I'm talking about the Apollo Lunar Module.

You know, this bit https://en.wikipedia.org/wiki/Apollo_Lunar_Module that descended to the moon, landed, some guys walked out and grabbed some moon rocks, then they took off again and made it back to earth.

That's a rocket-propelled space vehicle gently landing tail first, and ready for immediately reuse.

Given that it clearly had been done, I doubt anyone who knew what they were talking about was telling Musk it couldn't be done.

I don't know how to put this if you don't see the difference yourself by now, but that's not an orbital rocket that could lift anything from Earth nor land back there. One huge problem is hypersonic aerodynamics, something you absolutely don't care about on the Moon. The payload weight can be much greater due to tiny gravity. Google "tyranny of the rocket equation".
It's not reused. Only the top half goes up. The bottom half with the legs and descending engine is still in the Moon.
Apollo 11 was crewed, though.
I think it is? Like, this sounds like a pretty silly claim:

> All engineers and other professionals told him that landing rockets is bullshit

Where did you hear that?

Arianespace director literally laughed in public over that idea.

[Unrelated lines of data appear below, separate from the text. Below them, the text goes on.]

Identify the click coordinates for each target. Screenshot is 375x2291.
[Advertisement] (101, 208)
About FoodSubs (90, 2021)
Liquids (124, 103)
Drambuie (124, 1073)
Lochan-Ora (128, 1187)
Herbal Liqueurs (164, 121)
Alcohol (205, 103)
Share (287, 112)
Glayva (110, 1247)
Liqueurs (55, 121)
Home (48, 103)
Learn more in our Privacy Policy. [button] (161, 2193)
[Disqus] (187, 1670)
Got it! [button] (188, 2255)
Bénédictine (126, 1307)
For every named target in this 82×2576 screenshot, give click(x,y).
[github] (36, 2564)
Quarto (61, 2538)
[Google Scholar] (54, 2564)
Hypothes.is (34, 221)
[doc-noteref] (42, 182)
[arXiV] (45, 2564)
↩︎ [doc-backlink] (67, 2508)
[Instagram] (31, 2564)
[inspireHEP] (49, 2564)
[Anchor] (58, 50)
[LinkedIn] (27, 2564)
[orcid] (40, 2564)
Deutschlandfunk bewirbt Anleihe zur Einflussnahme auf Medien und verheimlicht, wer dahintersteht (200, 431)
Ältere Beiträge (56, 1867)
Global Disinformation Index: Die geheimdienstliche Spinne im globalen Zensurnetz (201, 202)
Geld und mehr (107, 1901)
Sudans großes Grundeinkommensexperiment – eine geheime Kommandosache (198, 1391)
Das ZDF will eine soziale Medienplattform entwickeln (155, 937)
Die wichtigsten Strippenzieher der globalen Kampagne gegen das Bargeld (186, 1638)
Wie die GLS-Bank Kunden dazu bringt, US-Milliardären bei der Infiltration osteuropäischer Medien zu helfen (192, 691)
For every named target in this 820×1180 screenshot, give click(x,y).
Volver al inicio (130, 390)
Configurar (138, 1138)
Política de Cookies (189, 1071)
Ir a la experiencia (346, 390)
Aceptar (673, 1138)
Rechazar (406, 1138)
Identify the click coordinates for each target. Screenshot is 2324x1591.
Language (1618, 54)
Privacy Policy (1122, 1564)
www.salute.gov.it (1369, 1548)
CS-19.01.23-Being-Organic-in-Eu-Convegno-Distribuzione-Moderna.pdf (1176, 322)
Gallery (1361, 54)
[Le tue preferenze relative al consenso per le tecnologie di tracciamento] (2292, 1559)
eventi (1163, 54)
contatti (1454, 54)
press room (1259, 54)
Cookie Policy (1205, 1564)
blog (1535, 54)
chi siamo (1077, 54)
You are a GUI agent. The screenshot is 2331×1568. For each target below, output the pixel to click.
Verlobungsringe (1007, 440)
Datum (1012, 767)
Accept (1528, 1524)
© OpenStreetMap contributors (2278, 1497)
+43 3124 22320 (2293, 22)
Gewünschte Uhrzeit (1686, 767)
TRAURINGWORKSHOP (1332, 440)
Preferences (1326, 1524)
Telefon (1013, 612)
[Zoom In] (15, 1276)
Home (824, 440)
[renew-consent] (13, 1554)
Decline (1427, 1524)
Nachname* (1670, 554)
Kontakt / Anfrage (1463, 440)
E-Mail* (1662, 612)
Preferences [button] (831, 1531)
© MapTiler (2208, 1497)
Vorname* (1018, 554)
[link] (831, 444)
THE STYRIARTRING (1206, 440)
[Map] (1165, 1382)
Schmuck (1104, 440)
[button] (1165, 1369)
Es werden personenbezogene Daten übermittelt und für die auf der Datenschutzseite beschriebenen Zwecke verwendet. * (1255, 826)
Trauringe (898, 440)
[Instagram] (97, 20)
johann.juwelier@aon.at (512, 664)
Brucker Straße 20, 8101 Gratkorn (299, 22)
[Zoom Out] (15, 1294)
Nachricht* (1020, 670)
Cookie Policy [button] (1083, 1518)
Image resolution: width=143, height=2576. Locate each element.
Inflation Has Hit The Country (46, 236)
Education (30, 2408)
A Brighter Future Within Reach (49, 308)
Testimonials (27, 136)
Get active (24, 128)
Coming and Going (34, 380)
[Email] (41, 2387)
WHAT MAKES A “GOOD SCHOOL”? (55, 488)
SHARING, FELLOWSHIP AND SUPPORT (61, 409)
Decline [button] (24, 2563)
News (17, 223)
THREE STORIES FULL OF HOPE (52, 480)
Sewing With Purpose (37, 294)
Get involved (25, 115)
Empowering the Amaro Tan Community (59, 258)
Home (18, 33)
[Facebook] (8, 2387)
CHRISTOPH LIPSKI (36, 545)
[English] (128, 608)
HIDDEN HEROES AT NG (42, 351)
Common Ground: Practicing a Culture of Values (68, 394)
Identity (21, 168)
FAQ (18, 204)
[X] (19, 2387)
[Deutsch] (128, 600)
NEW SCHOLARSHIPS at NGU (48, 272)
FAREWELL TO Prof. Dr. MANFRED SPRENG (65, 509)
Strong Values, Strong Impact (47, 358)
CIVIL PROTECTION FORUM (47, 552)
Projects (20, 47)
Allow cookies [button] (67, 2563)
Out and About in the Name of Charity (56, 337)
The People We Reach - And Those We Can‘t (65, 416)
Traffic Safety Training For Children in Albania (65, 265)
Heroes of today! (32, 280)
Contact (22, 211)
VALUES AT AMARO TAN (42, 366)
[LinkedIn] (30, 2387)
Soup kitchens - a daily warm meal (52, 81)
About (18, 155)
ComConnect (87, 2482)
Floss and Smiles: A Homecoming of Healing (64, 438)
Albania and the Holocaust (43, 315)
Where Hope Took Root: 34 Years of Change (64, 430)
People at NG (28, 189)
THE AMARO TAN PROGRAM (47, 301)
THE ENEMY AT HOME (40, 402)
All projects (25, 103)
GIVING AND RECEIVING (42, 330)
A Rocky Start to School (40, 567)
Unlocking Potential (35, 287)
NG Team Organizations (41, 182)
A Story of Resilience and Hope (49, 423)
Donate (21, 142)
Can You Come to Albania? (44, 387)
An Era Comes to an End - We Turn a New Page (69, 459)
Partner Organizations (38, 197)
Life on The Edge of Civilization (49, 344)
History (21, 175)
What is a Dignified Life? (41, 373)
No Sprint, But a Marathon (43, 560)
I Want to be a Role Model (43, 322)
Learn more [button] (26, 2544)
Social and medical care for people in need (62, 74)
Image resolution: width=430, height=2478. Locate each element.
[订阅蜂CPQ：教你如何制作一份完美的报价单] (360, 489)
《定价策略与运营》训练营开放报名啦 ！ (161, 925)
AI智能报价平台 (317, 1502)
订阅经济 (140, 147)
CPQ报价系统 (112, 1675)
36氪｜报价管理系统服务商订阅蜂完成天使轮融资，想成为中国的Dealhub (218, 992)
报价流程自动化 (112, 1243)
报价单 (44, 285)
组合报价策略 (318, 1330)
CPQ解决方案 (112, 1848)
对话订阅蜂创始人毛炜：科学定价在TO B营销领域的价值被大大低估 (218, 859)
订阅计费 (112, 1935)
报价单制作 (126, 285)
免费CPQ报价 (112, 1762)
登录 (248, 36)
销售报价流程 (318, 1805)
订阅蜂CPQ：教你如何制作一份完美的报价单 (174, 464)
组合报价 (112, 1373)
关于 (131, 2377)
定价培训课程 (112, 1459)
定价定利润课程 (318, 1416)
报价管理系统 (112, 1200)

https://www.youtube.com/watch?v=W676Kk9LSYw

Okay, that is one down. You've got to get through literally all the rest of the engineers and professionals. At some point, you'll hit the engineers at NASA that were working on this problem before SpaceX existed.
Well I heard it myself from practically anybody up until 2015. I even attended quite a lot of conference talks on this topic... I'm sure it's not hard to find it online, famously a NASA director (I think?) did so.
You're saying every engineer and every person with any other type of profession you've ever spoken with, said that it was impossible to land a rocket? I feel like plenty of professionals don't even have an opinion on the matter.

Even if that's true, there's still every engineer and every other professional in the world you haven't spoken with. To take an example, I'm an engineer, I didn't say it. That disproves the claim.

Please, this is a conversation, not math exam.
> Sorry but no, this is absolutely not what happened

What didn't happen? I didn't provide you a narrative, I gave 2 examples of uncrewed propulsive landing which literally happened.

> There is an incredible gap between the tech demo you're speaking about, and actually landing a heavy orbital rocket, and then doing it 100 times in a row without a hiccup.

I agree. Now please point to me which part of the self-landing booster Elon built.

I told you what didn't happen - the situation wasn't as clear as you say. Everybody in the space industry was absolutely sure he is totally crazy and it's impossible to do with an entire first/second stage rocket booster.

He built the company that built the booster, which to me is at least as interesting as building the booster itself.

It's not just about money - Bezos has much more money available than SpaceX had in 2002-2015, and yet his rockets still don't land.

Actually, Blue Origin beat SpaceX to land a booster. The difference is that BO landed New Shepard, which can barely bump a manned capsule over the Karman line, whereas SpaceX is landing an orbital-class booster, which is a much more difficult proposition.

I do agree though that SpaceX has used their money much more efficiently and moved a lot faster in general than BO.